David Green

David Green (Books) is the imprint under which I publish booklets of my own poems, or did. The 'Collected Poems' are now available as a pdf. The website is now what it has become. It keeps me out of more trouble than it gets me into. I hope you find at least some of it worthwhile.

Saturday, 11 March 2017

Portsmouth Choral Union - Samuel Wesley

Portsmouth Choral Union and soloists, Southern Pro Musica/David Gostick, Samuel Wesley, Confitebor Tibi Domine, St. Mary's Fratton, Mar 11th

Some concerts you go to knowing the music as a trusted favourite, others knowing the composers but perhaps not the pieces and others are more of a trip into the unknown. I didn't know quite what to expect of Samuel Wesley and my expectations were ambushed because what I thought I knew about Wesley wasn't right.

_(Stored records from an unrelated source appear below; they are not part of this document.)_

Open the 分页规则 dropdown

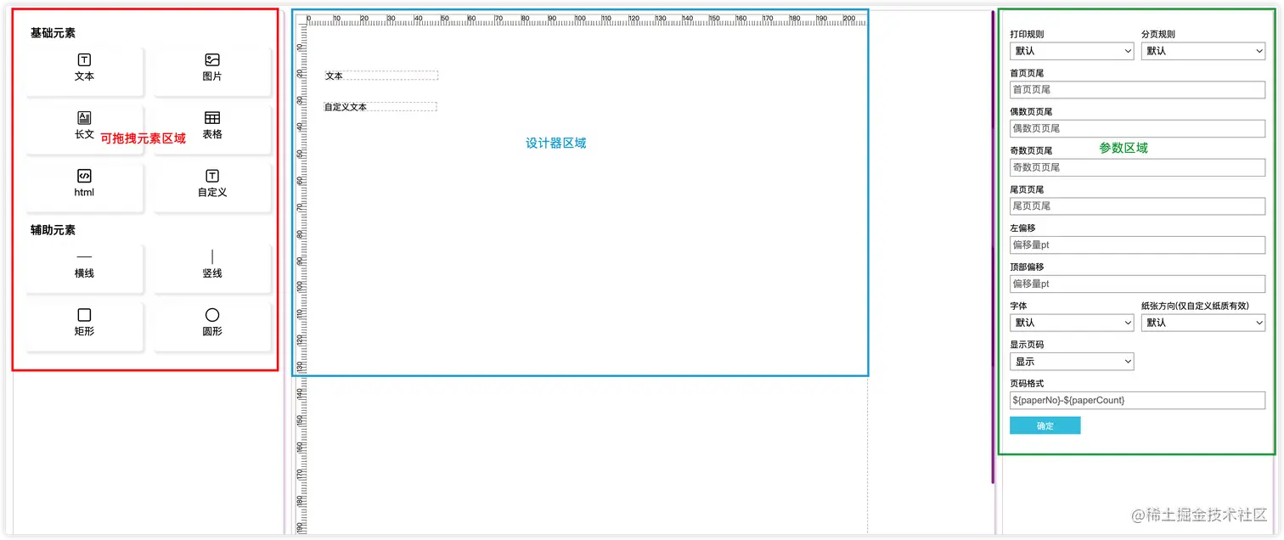[x=1202, y=51]
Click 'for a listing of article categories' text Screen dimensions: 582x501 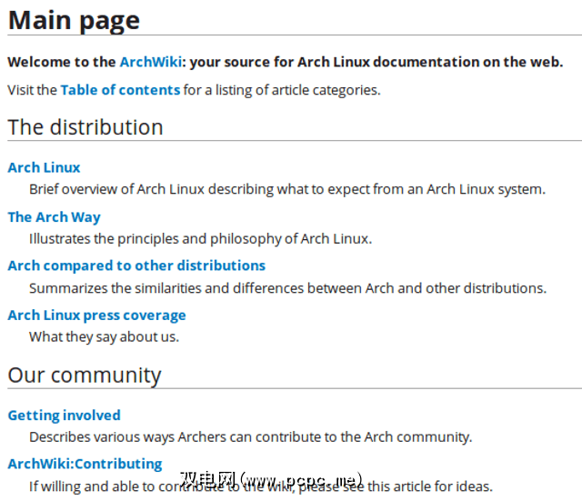click(282, 89)
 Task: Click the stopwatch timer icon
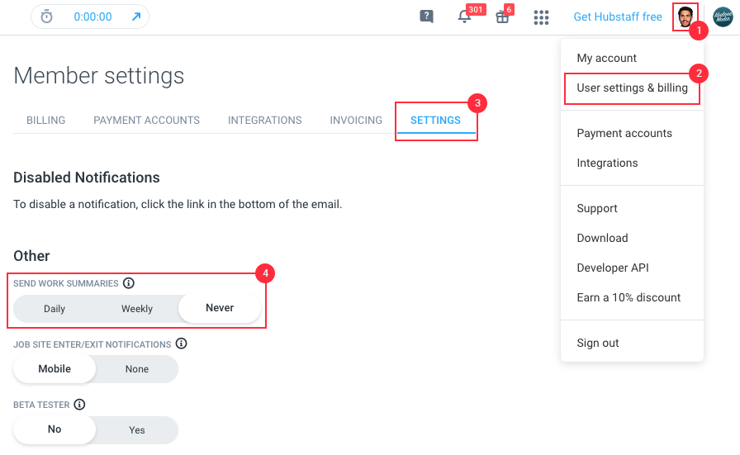pyautogui.click(x=47, y=17)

And for once I decided to forego the trifling expense of a programme in an aberration of parsimoniousness. That would have helped with some last minute homework.
The Wilderness was a choral piece that didn't do much for me until the soloists made their contributions and they promised more for the main feature. The Organ Duet did similar things by building layers of thematic material until ending with an impressive flourish but by the interval I was yet to be convinced.
The large scale, nearly 70 minutes, of the Confitebor immediately offered reassurance with its opening strings remeniscent of Handel. I now find that Wesley was earlier than I'd thought, only ten years younger than Mozart, which revises my idea that this was pastiche, backward-looking music because he had every right to sound like that, not being more Victorian as I had been assuming. As son of the hymn-writer, Charles and nephew to the founder of Methodism, John, he was known as the 'English Mozart' which makes me wonder why a Methodist was setting a Latin text but explains why one impressive aria by the excellent Claire Seaton brought to mind the Queen of the Night. The Southern Pro Musica strings had a gorgeous tone and carried the oratorio, is it, through its range of solo, ensemble and choral parts, adding Bach's B Minor Mass to the litany of comparisons that could be made in its blend of baroque and classical styles.
So, a whole-hearted success and I'm grateful to the Choral Union for putting on this piece which extended my education in an area that I thought I was reasonably well-read in. It is a monumental work of English choral music that one really wouldn't want to be without.
If all the soloists put in fine performances, it was Claire Seaton, whose incapacity was clearly no handicap to her singing, that made the greatest impression and one was left very pleasantly surprised by the whole evening which overcame any early doubts and ended in resounding splendour.